**DATA RECORDS**.
____________________

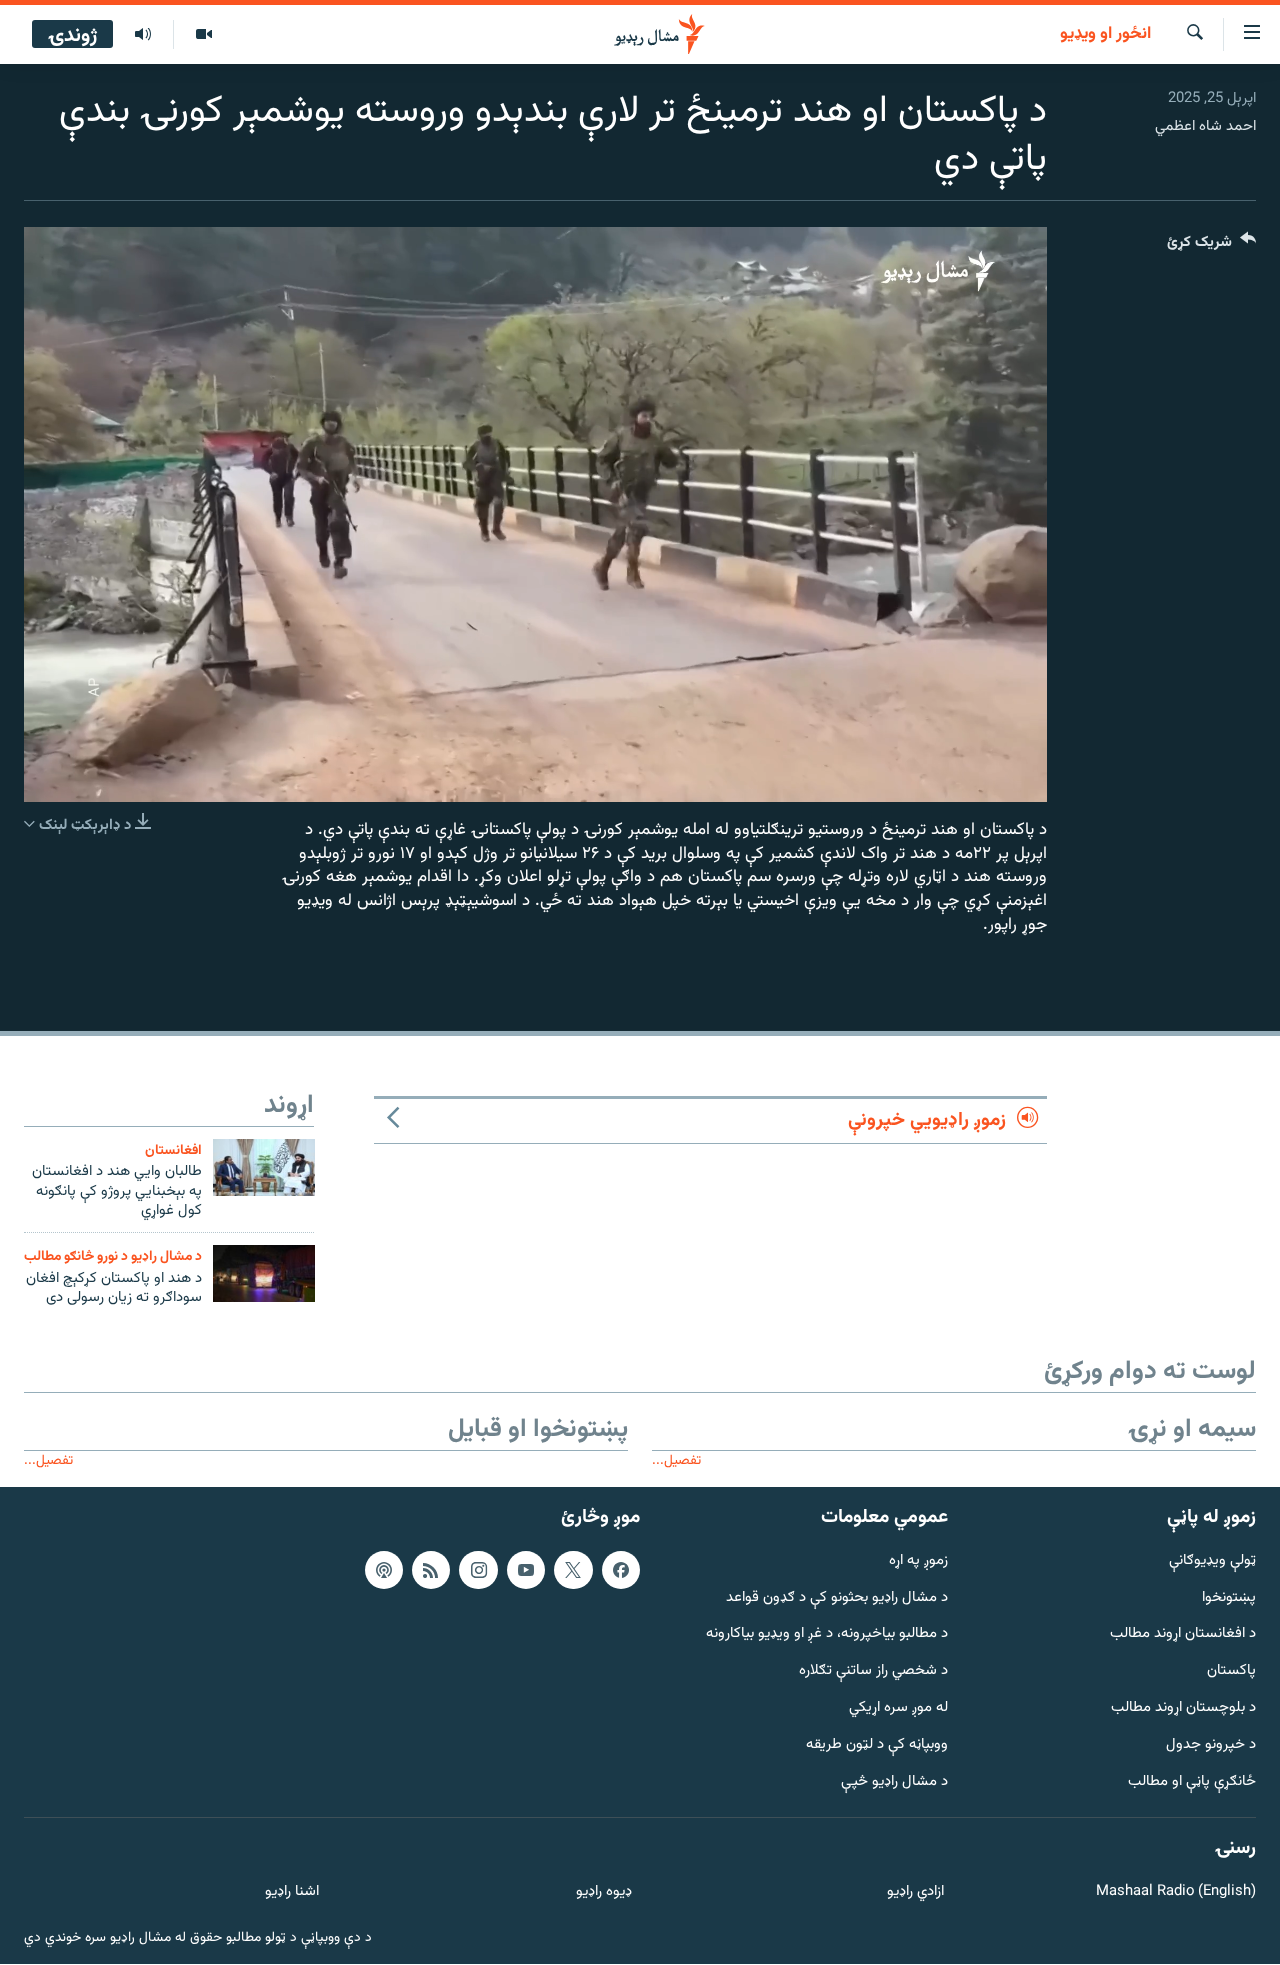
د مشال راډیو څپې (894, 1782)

____________________

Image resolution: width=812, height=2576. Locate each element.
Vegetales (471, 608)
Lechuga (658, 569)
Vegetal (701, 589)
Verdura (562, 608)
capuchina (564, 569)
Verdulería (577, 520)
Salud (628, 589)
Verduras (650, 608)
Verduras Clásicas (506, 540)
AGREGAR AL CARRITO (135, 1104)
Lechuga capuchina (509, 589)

____________________

**EXERCISE GOAL**. Copy, exactly and only, the lines above that begin with the one containing "Image resolution: width=812, height=2576." and finish with the one containing "AGREGAR AL CARRITO (135, 1104)".

**RESPONSE FOR THIS EXERCISE**.
Image resolution: width=812, height=2576. Locate each element.
Vegetales (471, 608)
Lechuga (658, 569)
Vegetal (701, 589)
Verdura (562, 608)
capuchina (564, 569)
Verdulería (577, 520)
Salud (628, 589)
Verduras (650, 608)
Verduras Clásicas (506, 540)
AGREGAR AL CARRITO (135, 1104)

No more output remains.